# Aim
Please count how many lines in the entries below contain the string "screenshot", and give only that number.

# Input rows
----------
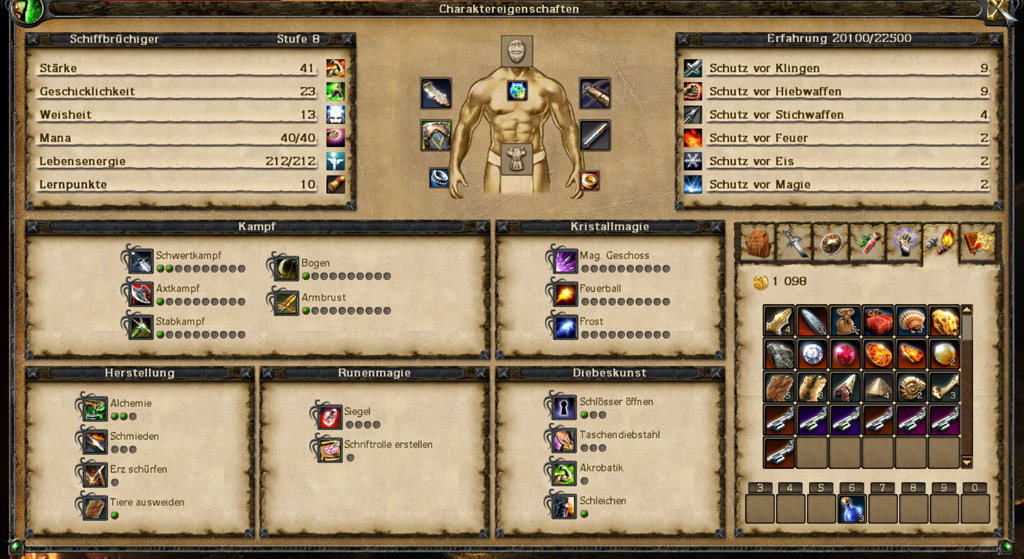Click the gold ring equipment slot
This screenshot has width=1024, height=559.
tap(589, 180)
----------
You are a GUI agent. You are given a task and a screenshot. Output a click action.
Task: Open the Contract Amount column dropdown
----------
# Reply
2